Exercise brief: Send back all of the records, each one exactly as written.

====

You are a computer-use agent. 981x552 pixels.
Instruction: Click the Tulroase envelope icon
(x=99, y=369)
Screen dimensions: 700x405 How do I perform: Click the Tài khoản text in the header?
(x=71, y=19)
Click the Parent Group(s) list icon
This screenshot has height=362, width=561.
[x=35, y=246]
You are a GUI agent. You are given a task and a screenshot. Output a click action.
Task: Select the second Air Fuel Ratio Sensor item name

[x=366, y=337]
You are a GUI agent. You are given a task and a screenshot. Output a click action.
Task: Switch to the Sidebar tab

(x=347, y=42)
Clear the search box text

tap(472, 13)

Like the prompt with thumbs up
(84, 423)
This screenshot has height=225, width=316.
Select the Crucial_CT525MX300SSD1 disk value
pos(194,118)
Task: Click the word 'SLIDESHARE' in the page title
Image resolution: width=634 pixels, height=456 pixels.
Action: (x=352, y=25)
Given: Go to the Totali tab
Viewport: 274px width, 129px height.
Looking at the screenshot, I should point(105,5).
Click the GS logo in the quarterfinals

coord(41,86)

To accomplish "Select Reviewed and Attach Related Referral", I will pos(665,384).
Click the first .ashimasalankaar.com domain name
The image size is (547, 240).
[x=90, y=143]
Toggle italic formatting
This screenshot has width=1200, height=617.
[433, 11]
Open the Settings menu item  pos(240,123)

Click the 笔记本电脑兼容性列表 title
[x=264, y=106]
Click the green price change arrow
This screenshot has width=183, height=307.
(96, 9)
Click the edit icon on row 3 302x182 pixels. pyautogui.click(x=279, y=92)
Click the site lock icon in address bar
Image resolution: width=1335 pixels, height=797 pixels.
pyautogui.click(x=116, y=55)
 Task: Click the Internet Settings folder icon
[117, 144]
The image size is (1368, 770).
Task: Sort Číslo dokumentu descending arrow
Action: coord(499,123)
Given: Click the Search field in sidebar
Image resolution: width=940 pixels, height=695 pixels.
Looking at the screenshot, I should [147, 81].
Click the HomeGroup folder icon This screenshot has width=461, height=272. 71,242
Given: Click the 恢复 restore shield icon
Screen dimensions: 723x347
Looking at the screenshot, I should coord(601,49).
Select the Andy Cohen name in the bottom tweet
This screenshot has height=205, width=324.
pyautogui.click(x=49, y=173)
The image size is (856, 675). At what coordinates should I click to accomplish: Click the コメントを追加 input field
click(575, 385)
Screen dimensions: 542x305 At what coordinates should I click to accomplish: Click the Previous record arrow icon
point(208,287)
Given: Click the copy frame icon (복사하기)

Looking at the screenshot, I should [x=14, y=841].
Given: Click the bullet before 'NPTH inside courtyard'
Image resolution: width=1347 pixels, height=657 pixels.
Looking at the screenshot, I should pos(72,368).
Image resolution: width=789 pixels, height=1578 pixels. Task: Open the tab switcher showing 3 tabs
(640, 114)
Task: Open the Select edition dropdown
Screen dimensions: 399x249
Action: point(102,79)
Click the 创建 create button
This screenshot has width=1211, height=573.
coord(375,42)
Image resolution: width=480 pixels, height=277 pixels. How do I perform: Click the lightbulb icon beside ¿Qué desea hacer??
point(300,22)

====

Solution to this problem:
You are a computer-use agent. 981x552 pixels.
Instruction: Click the Tulroase envelope icon
(x=99, y=369)
Screen dimensions: 700x405 How do I perform: Click the Tài khoản text in the header?
(x=71, y=19)
Click the Parent Group(s) list icon
This screenshot has height=362, width=561.
[x=35, y=246]
You are a GUI agent. You are given a task and a screenshot. Output a click action.
Task: Select the second Air Fuel Ratio Sensor item name

[x=366, y=337]
You are a GUI agent. You are given a task and a screenshot. Output a click action.
Task: Switch to the Sidebar tab

(x=347, y=42)
Clear the search box text

tap(472, 13)

Like the prompt with thumbs up
(84, 423)
This screenshot has height=225, width=316.
Select the Crucial_CT525MX300SSD1 disk value
pos(194,118)
Task: Click the word 'SLIDESHARE' in the page title
Image resolution: width=634 pixels, height=456 pixels.
Action: (x=352, y=25)
Given: Go to the Totali tab
Viewport: 274px width, 129px height.
Looking at the screenshot, I should point(105,5).
Click the GS logo in the quarterfinals

coord(41,86)

To accomplish "Select Reviewed and Attach Related Referral", I will pos(665,384).
Click the first .ashimasalankaar.com domain name
The image size is (547, 240).
[x=90, y=143]
Toggle italic formatting
This screenshot has width=1200, height=617.
[433, 11]
Open the Settings menu item  pos(240,123)

Click the 笔记本电脑兼容性列表 title
[x=264, y=106]
Click the green price change arrow
This screenshot has width=183, height=307.
(96, 9)
Click the edit icon on row 3 302x182 pixels. pyautogui.click(x=279, y=92)
Click the site lock icon in address bar
Image resolution: width=1335 pixels, height=797 pixels.
pyautogui.click(x=116, y=55)
 Task: Click the Internet Settings folder icon
[117, 144]
The image size is (1368, 770).
Task: Sort Číslo dokumentu descending arrow
Action: coord(499,123)
Given: Click the Search field in sidebar
Image resolution: width=940 pixels, height=695 pixels.
Looking at the screenshot, I should [147, 81].
Click the HomeGroup folder icon This screenshot has width=461, height=272. 71,242
Given: Click the 恢复 restore shield icon
Screen dimensions: 723x347
Looking at the screenshot, I should coord(601,49).
Select the Andy Cohen name in the bottom tweet
This screenshot has height=205, width=324.
pyautogui.click(x=49, y=173)
The image size is (856, 675). At what coordinates should I click to accomplish: Click the コメントを追加 input field
click(575, 385)
Screen dimensions: 542x305 At what coordinates should I click to accomplish: Click the Previous record arrow icon
point(208,287)
Given: Click the copy frame icon (복사하기)

Looking at the screenshot, I should [x=14, y=841].
Given: Click the bullet before 'NPTH inside courtyard'
Image resolution: width=1347 pixels, height=657 pixels.
Looking at the screenshot, I should pos(72,368).
Image resolution: width=789 pixels, height=1578 pixels. Task: Open the tab switcher showing 3 tabs
(640, 114)
Task: Open the Select edition dropdown
Screen dimensions: 399x249
Action: point(102,79)
Click the 创建 create button
This screenshot has width=1211, height=573.
coord(375,42)
Image resolution: width=480 pixels, height=277 pixels. How do I perform: Click the lightbulb icon beside ¿Qué desea hacer??
point(300,22)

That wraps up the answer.